11) In altra prescrizione oggetto di contestazione è stabilito “l’impegno a corrispondere alla società concessionaria uscente, all’atto della stipula del contratto, a titolo di rimborso per l’acquisizione dei beni costituenti gli impianti gas, l’importo di € 3.487.728,00 + IVA 20%”.
Su questa clausola della lettera di invito si appuntano in particolare le doglianze esposte nel ricorso; secondo la ricorrente, questo ingente onere di entrata, arbitrariamente imposto dalla stazione appaltante a carico dei nuovi competitori, oltre a determinare una situazione di squilibrio a tutto vantaggio del gestore uscente, che è esonerato dall’obbligo incombente su tutti gli altri concorrenti, determina condizioni di non remuneratività del servizio, come dimostra la circostanza che, nella gara de qua, si è registrata la presentazione di un’unica offerta, non a caso prodotta proprio dal precedente concessionario del servizio.
Per l’esame della censura si rende necessaria l’analisi del dato normativo.
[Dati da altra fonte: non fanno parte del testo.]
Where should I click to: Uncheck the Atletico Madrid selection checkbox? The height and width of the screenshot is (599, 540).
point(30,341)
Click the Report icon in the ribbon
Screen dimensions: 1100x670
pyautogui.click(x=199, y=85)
12) Come noto, le norme comuni per il mercato comunitario del gas sono state recepite nell’ordinamento nazionale a mezzo del D.Lgs. 2 maggio 2000 n. 164 (cd. decreto Letta; di seguito anche: il decreto), il quale ha disciplinato l’affidamento e l’esercizio dei servizio di distribuzione del gas naturale, in particolare prevedendo all’art. 14 l’assetto regolamentare definitivo e introducendo, con l’art. 15, il “regime di transizione nell’attività di distribuzione”, al fine di regolare la fase di passaggio dal previgente assetto, caratterizzato da una molteplicità di concessioni rilasciate (e frequentemente rinnovate) all’industria privata a mezzo di affidamenti diretti, al nuovo sistema improntato alla messa in concorrenza dei servizi di distribuzione, da affidare esclusivamente mediante procedure ad evidenza pubblica per periodi non superiori a dodici anni.
Nel porre le condizioni volte a favorire l’ingresso di nuovi soggetti nei mercato reso contendibile, il decreto si è preoccupato di disciplinare l’accesso alle infrastrutture di rete, la disponibilità delle quali è evidentemente essenziale per la gestione e la fornitura dei servizio.
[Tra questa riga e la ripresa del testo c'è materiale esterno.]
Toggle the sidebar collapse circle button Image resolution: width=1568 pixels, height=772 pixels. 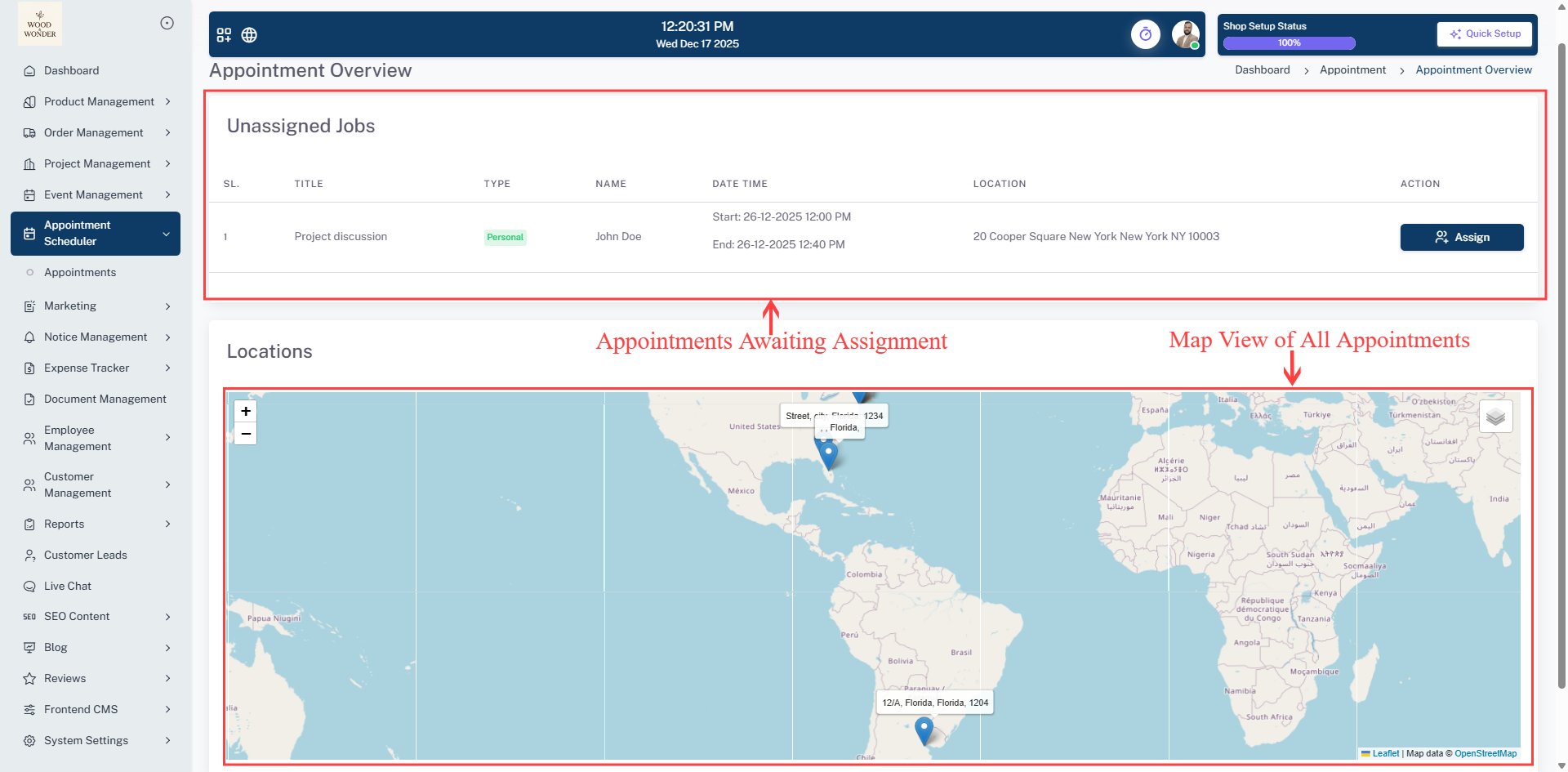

Si tratta, come appare innegabile, di un profilo particolarmente delicato, dal momento che la regolazione delle modalità di conferimento al nuovo gestore della disponibilità degli impianti, attraverso i quali avviene la distribuzione del gas, si rivela idonea a condizionare l’apertura effettiva del mercato, al punto che essa, se non adeguatamente calibrata, potrebbe persino ostacolare l’emergere e lo sviluppo della concorrenza.
A tali finalità rispondono le disposizioni dal decreto dirette a disciplinare il passaggio degli impianti di distribuzione dal gestore uscente a quello subentrante e a definire il meccanismo di rimborso dovuto al primo per acquisire la disponibilità della rete.
Ed invero il decreto, se da un lato è intervenuto a regolare situazioni in cui si rendeva necessario riconoscere ai gestori uscenti un indennizzo per il valore delle reti e degli impianti di distribuzione che, nella pluralità dei casi, sono stati realizzati dall’industria privata (seppure con investimenti remunerati mediante li riconoscimento di un’apposita voce nella tariffa a carico degli utenti), dall’altro è stato chiamato dal principi comunitari a comporre un sistema capace di aprire alla concorrenza reale l’accesso al mercato interno del gas naturale; il che implica l’esigenza di evitare di porre a carico dei nuovi gestori oneri eccessivi e, come tali, insostenibili da parte degli operatori economicamente più deboli.
13) In questa prospettiva si iscrive la disciplina dettata a regime dall’art. 14, che introduce un sistema volto ad impedire il formarsi dl barriere capaci di contrastare l’ingresso di nuovi operatori nel mercato liberalizzato della distribuzione dei gas naturale.
La disposizione prevede, al quarto comma, che “Alla scadenza del periodo di affidamento del servizio, le reti, nonché gli impianti e le dotazioni dichiarati reversibili, rientrano nella piena disponibilità dell’ente locale. Gli stessi beni, se realizzati durante il periodo di affidamento, sono trasferiti all’ente locale alle condizioni stabilite nel bando dl gara e nel contratto di servizio.”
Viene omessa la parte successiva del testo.